— Your task —
Beginning with the line that contains "The image size is (747, 327).", copy each subsequent line of the data below through the last one, including both ends but not the pictures.

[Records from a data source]
== Segment start ==

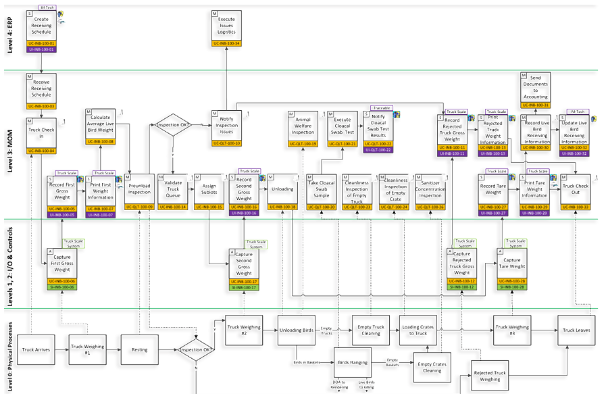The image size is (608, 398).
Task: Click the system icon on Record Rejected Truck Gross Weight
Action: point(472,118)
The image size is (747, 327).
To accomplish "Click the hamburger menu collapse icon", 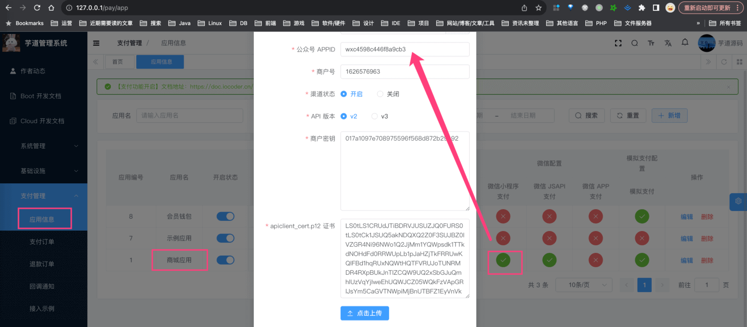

== Segment end ==

— Solution to this problem —
The image size is (747, 327).
To accomplish "Click the hamburger menu collapse icon", 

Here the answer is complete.